Ignace Jan Paderewski was, at one time, both the prime minister of Poland and a virtuoso pianist. A story is told about a mother who brought her young son to hear him perform. The boy was just beginning to learn the piano and she wanted him to hear a master, so she bought tickets for two front-row seats in the concert hall.
They sat down a few minutes before the concert was to begin. In the excitement of the event, the mother was looking around the large hall, mesmerized by the glitter and festivity. She didn't notice when her son climbed up on the stage, walked over to the piano and sat down on the bench. Suddenly she, and everyone else in the auditorium, heard the tune ‘Chopsticks’ coming from the piano on the stage. To her embarrassment and horror, she turned to discover that her son was committing this sacrilege upon the master’s piano.

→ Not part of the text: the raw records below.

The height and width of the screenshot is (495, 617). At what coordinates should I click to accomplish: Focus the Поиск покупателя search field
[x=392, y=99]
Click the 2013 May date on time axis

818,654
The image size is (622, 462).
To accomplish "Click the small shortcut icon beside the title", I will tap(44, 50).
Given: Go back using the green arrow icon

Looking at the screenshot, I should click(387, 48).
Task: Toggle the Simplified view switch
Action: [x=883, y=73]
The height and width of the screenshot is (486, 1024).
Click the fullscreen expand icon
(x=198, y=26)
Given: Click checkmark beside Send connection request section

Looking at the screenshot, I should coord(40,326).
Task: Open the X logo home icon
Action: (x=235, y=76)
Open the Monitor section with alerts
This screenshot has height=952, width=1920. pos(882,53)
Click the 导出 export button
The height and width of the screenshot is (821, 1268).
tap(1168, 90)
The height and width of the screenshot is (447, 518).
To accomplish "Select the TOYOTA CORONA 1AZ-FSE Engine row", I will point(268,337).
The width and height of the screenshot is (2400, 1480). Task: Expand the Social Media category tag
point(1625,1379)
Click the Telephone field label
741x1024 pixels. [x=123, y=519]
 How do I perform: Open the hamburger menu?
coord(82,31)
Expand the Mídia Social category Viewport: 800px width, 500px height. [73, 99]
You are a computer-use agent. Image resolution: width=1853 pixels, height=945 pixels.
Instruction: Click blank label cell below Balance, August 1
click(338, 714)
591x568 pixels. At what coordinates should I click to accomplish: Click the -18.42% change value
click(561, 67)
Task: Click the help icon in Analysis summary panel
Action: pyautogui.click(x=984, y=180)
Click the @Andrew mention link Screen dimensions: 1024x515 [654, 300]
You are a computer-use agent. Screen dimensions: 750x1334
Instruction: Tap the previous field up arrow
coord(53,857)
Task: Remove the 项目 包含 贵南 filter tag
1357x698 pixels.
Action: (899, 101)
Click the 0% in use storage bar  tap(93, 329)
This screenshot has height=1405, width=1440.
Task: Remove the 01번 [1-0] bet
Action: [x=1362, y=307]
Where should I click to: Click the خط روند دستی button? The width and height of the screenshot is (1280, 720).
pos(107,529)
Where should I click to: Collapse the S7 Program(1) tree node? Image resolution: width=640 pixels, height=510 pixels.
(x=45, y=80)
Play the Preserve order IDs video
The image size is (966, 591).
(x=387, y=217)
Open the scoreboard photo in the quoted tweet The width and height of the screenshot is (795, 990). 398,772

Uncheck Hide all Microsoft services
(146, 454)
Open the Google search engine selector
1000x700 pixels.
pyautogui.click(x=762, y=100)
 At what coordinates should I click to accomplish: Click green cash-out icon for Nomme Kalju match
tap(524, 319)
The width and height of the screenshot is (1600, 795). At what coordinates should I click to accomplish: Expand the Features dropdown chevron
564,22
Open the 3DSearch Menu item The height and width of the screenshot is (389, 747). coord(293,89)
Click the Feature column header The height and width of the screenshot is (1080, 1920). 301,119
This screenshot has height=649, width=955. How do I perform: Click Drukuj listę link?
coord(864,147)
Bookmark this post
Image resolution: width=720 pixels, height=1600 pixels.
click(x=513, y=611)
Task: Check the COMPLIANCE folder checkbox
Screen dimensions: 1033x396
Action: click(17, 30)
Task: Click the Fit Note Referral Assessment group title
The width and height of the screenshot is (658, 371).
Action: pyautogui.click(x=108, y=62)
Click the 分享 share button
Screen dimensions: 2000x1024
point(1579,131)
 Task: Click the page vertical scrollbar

Before she could get up on the stage and stop the boy, the master himself walked out from behind the curtains. Paderewski smiled at the distraught mother and waved her back to her seat. He then stood behind the boy, reached around him with both hands and began to play a lovely obbligato to his ‘Chopsticks.’ They were coworkers but not co-equals. We become coworkers with God only when he reaches around the feeble work of our hands with his hands and sanctifies it.”
(Ben Patterson, Serving God: The Grand Essentials of Work and Worship, 159-60)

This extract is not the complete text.